The path from preclinical research to API drug commercialization is fraught with risk and complexity, with thousands of compounds narrowing down to a single drug suitable for patient use. The intense scrutiny in this process often puts sustainability on the back seat, especially during early phases. But this is exactly when sustainability should come to the forefront. By embedding green chemistry principles from the outset, pharmaceutical developers have the opportunity to reduce their environmental impact and design processes that are scalable, cost-effective, and compliant with evolving regulatory expectations.
We spoke with Axel Zimmermann, Director, Process Development Services, Pharma Services, and Peter McDonald, Director, Process Development Services, Pharma Services, both at Thermo Fisher Scientific, to find out more about greener API manufacturing.
Why is early-stage API development ideal for embedding sustainability principles?
API supply for early phase clinical trials and underlying tox batches typically relies on synthetic approaches, which are designed for the divergent synthesis of compound libraries, tolerating a broad substrate scope. Green chemistry aspects, waste reduction by process intensification, solvent recovery, water conservation, or the use of starting materials from renewable sources, play a subordinate role.
Generally, companies begin to consider the switch to a commercially viable and sustainable synthetic route towards the end of phase II. By this stage, the medchem route is often no longer scalable, or is becoming too expensive to supply sufficient material for later stage trials. At the same time, efficacy and safety have been established sufficiently to justify the investment in developing a scalable and cost-effective manufacturing process.
Switching the synthetic route at this point still allows sufficient time to develop, optimize, and validate a sustainable and commercially viable process before large-scale production for phase III trials and regulatory approval.
Implementing green chemistry and scalability aspects at later stages of the clinical development program can lead to significant costs and delays during product commercialization. For example, new impurities that may arise from the commercial manufacturing route will potentially require extensive bridging studies to validate the new route, and ensure it meets safety and efficacy standards.
Scale-up, as well as thermal process risks, are becoming prominent if detected late in the process development. Scaling from lab to commercial production may reveal inefficiencies and inconsistencies, leading to production delays, increased costs, and logistic supply during the transport and storage of hazardous reagents. Ultimately, speed to market can be delayed as the transition requires time for scale-up and validation, potentially leading to missed market opportunities.
How can green chemistry approaches be integrated without compromising yield, scalability, or time-to-market?
In general, green chemistry principles are not contradictory to the development of viable commercial synthetic processes; they are foundational to it.

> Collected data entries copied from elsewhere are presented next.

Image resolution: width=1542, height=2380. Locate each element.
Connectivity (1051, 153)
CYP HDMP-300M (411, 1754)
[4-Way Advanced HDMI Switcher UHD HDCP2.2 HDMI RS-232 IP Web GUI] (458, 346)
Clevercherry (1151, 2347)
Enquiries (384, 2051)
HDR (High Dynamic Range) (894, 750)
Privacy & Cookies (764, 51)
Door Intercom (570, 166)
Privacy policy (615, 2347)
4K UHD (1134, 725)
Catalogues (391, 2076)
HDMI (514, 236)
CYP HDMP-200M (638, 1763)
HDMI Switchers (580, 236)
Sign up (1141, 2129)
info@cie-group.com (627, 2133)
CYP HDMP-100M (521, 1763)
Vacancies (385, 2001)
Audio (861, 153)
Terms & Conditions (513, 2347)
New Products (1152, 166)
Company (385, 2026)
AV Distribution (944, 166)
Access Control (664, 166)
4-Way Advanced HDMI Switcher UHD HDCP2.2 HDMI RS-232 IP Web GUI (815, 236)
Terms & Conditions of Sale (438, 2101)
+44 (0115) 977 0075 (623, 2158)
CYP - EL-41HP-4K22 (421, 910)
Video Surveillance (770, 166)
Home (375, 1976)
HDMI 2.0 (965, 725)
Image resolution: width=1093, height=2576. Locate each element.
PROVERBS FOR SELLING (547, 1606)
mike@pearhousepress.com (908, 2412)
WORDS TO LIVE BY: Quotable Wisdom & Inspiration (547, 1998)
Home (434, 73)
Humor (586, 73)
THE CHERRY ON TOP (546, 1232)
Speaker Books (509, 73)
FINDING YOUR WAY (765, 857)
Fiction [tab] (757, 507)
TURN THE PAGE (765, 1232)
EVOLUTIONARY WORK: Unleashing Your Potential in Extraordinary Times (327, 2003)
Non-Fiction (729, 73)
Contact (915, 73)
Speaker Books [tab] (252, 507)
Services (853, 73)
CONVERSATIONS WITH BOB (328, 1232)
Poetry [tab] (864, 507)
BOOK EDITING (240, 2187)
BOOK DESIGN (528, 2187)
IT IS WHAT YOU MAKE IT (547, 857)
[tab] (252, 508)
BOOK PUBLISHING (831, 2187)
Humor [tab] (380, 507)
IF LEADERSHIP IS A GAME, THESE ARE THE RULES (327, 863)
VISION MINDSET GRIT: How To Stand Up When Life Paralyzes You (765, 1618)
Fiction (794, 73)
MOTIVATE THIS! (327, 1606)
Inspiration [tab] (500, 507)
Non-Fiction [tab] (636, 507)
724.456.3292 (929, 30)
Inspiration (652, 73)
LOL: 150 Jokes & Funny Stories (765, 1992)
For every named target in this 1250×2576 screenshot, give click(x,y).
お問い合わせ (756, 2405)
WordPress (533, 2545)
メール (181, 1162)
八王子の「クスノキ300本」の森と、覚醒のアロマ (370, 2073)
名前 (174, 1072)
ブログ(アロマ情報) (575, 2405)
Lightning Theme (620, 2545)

A well-designed, scalable, and intensified commercial manufacturing process that starts with raw materials originating from renewable feedstocks is intrinsically green. It prevents waste rather than treating or cleaning up waste, uses non-hazardous raw materials and reagents at low consumption levels, and operates at high space-time yields, thereby minimizing energy consumption.
Additionally, processes designed with green chemistry principles in mind are often more scalable and require less adaptation towards regulatory approval, ensuring significant time and cost savings on the path to product commercialization. For example, technologies such as continuous flow chemistry enhance reaction control, reduce scale-up issues, and improve safety, leading to faster development times and more efficient processes. Optimizing reactions to minimize by-products and waste, along with in-line monitoring, maintains high yields and reduces the need for extensive purification.
Furthermore, aligning green chemistry principles with regulatory requirements and engaging with regulatory bodies early helps integrate these practices without causing delays.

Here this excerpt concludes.